→ INPUT DATA:
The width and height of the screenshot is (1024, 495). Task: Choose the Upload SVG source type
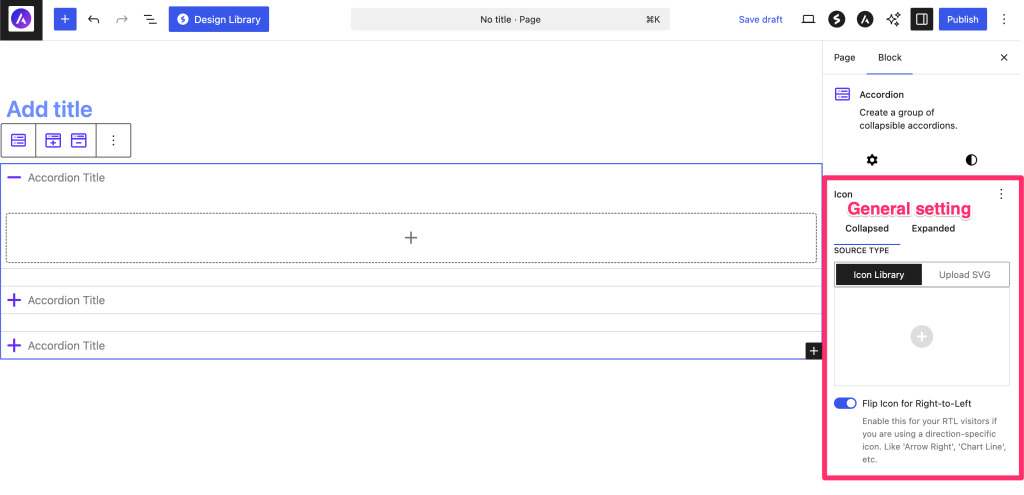tap(965, 275)
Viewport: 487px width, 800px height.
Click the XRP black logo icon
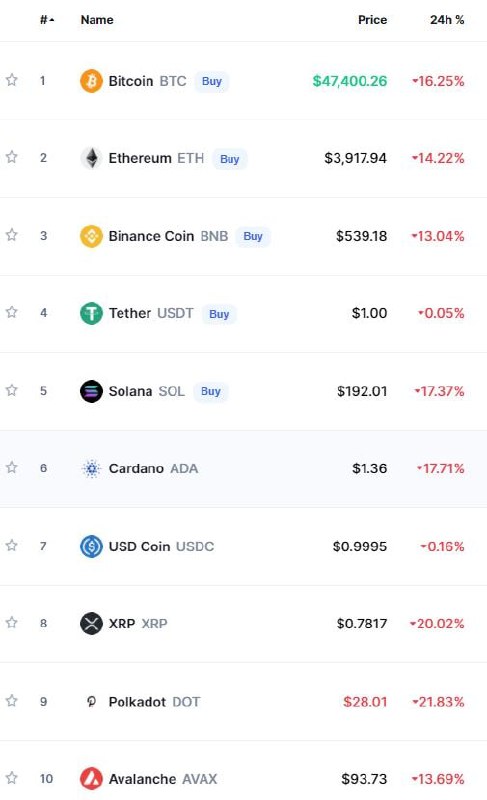[x=91, y=623]
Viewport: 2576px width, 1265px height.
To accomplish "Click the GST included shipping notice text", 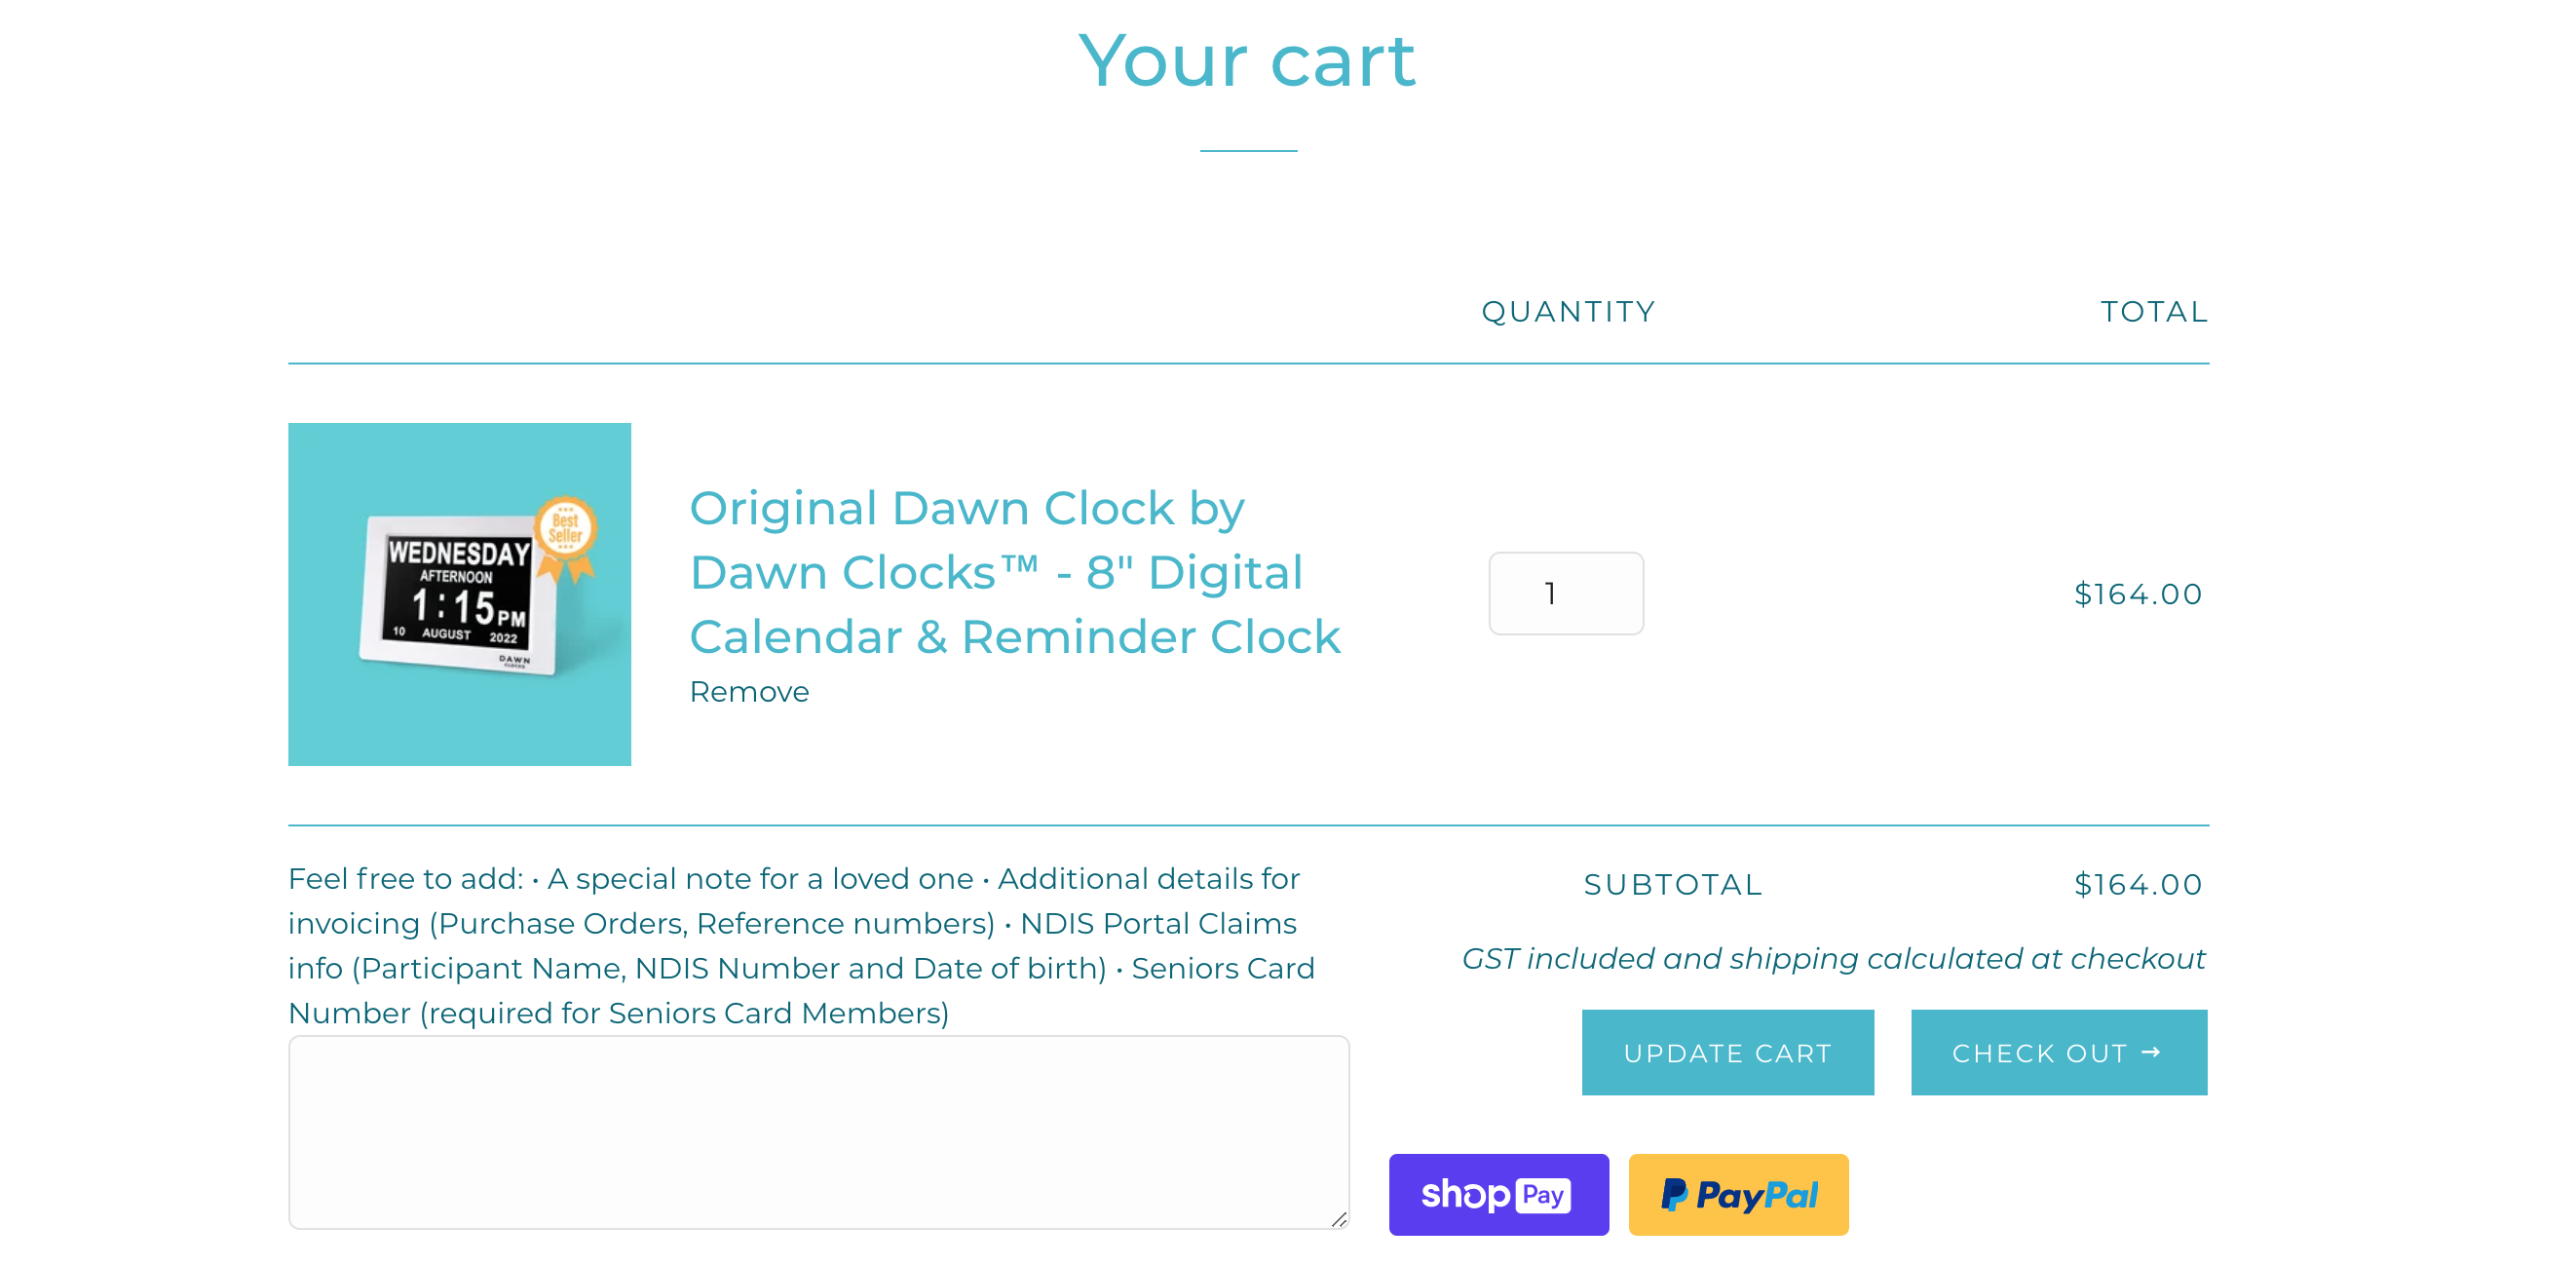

→ WHAT YOU ARE ASKED TO DO: Keep the pictures out and print all the records exactly as they are.

→ EXERCISE RESULT:
The width and height of the screenshot is (1024, 495). Task: Choose the Upload SVG source type
tap(965, 275)
Viewport: 487px width, 800px height.
Click the XRP black logo icon
[x=91, y=623]
Viewport: 2576px width, 1265px height.
To accomplish "Click the GST included shipping notice text", 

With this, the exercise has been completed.